__Brano riportato__:
· · · · · · ·

Non a caso, per ciò, gli interventi di Gino Scartaghiande e Claudio Damiani all'inosservato Convegno sulle Ultime tendenze della poesia italiana, La parola ritrovata (Roma, 1993), si intitolavano rispettivamente “La gloria della lingua” (così Dante “chiama” Guido Guinizzelli) e “Lingua e linguaggio”(18) (“Ogni cultura di solo linguaggio” – ci spiegava già Gino - “è senza ‘sostanza’, non ha l’oggetto in sé come dato reale, ma solo come dato linguistico, nominale”).
Non a caso, nel brano di Claudio Damiani prima citato, il poeta di “Braci” parla della lingua di Petrarca, rimanendo sbalordito della sua immediatezza e attualità in confronto a cui le parole dell'avanguardia gli sembravano vecchie e desuete.
Riesumato petrarchismo, dunque? “Questione della lingua” risolta alla maniera del Bembo, del Cinquecento che venera Armonia? "Imitazione “grammaticale” di ritmi, metri, Tradizione? Oppure, purismo anzitutto “identitario”, “patriottico”, alla maniera di Giordani, o di Cesari, o Monti?
No, certo: in nessuna poesia di “Braci” è riscontrabile un così inteso, letterario petrarchismo, anzi, Petrarca letteralmente non vi è mai imitato; né si riscontra che i poeti di “Braci” siano “stilisticamente” vicini tra loro, sebbene le loro opere, personali, autonome, diverse, siano, a ben vedere, unanimi, analoghe.

Per esempio:

Se posso parlare anche adesso
la tua figura è doppia,
è ambigua;
perciò non potrei parlare
ancora, e dirti la verità
che solo avviene
quando coscientemente
è avvenuta la scelta
e uscendo da vane fantasticherie
si entra nella realtà.
Tutte le realtà che tu dici vicine
ancora ti sono lontane
entro una lingua che si perde
come se fosse linguaggio.

…..............................................

Noi stiamo ricostruendo tutto
da dentro. Ci vediamo come pochi
in una stanza, tutto si ricompone
il tempo senza tempo ed ogni
luogo, e solo vediamo l'erranza
di chi per nulla s'agita, e per nulla
intende l'animo suo al vero
(o che per nulla intende
il vero che al vero
l'anima sua intende).

Queste sono poesie di Gino Scartaghiande. Analoghe a:

Adesso io ho una nuova casa, bella
anche adesso che non v'ho messo mano
ancora. Tutta grigia e malandata,
con tutte le finestre rotte, i vetri
infranti, il legno fradicio. Ma bella
per il sole che prende ed il terrazzo
ch'è ancora tutto ingombro di ferraglia,
e perché da qui si può vedere quasi
tutta la città. E la sera al tramonto
sembra una battaglia lontana la città.
Io amo la mia casa perché è bella
e silenziosa e forte. Sembra d'aver
qui nella casa un'altra casa, d'ombra,
e nella vita un'altra vita, eterna.

…................................................................

· · · · · · ·

__Elenco dei compiti__:
a: Spiega in una o due frasi perché, secondo le parole di Gino Scartaghiande citate nel brano sulla poesia di «Braci», ogni cultura di solo linguaggio è «senza ‘sostanza’».
b: Prosegui il brano sulla poesia di «Braci», riprendendo dopo l'ultima riga riportata.

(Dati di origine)
· · · · · · ·

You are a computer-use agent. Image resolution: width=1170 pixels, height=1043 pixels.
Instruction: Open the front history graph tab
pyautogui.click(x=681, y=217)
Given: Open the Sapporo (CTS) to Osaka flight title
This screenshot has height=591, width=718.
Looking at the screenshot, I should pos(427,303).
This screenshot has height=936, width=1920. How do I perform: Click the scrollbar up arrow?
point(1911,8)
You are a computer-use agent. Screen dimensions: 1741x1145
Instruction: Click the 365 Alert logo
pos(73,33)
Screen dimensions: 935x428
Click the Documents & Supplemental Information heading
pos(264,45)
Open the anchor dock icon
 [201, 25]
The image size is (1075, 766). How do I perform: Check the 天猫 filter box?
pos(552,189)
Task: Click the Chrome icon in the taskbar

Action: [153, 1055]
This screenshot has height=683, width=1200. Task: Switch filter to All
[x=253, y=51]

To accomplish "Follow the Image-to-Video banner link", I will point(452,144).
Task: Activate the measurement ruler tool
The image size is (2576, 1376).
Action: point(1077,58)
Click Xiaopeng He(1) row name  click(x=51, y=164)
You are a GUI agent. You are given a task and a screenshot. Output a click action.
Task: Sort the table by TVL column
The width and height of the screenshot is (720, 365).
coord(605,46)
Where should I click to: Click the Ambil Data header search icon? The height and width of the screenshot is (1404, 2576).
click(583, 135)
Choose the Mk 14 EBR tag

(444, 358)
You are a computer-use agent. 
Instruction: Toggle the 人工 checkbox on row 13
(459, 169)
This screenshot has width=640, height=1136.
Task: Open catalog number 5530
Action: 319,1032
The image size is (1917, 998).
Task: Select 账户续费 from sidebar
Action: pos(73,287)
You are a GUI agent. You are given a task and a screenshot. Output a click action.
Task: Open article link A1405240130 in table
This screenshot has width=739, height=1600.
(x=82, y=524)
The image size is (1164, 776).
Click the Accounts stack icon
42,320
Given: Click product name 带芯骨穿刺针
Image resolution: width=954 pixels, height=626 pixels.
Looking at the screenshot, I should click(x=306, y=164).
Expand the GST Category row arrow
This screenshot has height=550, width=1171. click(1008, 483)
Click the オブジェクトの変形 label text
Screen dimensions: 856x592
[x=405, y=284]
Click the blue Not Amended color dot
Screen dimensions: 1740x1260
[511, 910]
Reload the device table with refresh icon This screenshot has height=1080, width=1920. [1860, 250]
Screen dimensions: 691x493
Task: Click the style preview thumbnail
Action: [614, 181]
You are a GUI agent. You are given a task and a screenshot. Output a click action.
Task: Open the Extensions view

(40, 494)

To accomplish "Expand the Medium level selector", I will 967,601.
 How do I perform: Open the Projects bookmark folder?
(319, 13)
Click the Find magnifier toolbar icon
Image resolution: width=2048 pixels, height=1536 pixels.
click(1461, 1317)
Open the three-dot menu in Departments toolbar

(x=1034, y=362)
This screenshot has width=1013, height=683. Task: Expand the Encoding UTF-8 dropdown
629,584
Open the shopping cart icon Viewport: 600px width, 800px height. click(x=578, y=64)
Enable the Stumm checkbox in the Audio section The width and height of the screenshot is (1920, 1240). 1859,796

· · · · · · ·

__Risposte ai compiti__:
a: Perché una cultura di solo linguaggio non possiede l'oggetto in sé come dato reale, ma solo come dato linguistico, nominale.

b:
Cara virtù, io t'ho senza pensare
regalate le mie ore più belle.
Se al calligrafo non parve l'ironia
bastevole d'un plurale che dona,
io pur v'aspetto ore liete e crudeli.
Un androne più buio impauriscono
pochi selvatici sgabelli e alcuna
delle mantelle e gli spolverini
bigi e solidali, e vola tutta
una polvere grigia che s'afferra,
che più lunare erede di tutta già
la grande faccenda del cielo vive,
al suo modo, vive e azzittisce.
Che conviene star zitti ribelli,
la poesia ha la sua forma legittima.

….............................................

egli non ama certamente il grigio
focolare dell'orma e la forma
caudata della ellisse, non ama
l'astrazione del selvaggio informe
ragionar casto e sicuro. e grido
e greve insaccamento del limo
dove dorme la gora, e l'animo
fioco del tumulto, e la nazione.
ma per sua naturale inazione
e diacona effigie di maestro
accoglie a sé con amorosa laude
l'arte del fabbro e il pentimento vero
del segno inaccessibile e il canto
gioioso dell'ape pronuba.

Questo è Beppe Salvia, a cui si deve il nome di Braci.

Analogo a:

Con me porto il suono d'un ricordo
che se sento in tanto transito
far cenno intorno e ridere da un viso,
di tutte le parti della vita

una, più si dà a parer viva,
qualunque sgomento o capriccio
il tempo eserciti fra le nostre
domestiche mani.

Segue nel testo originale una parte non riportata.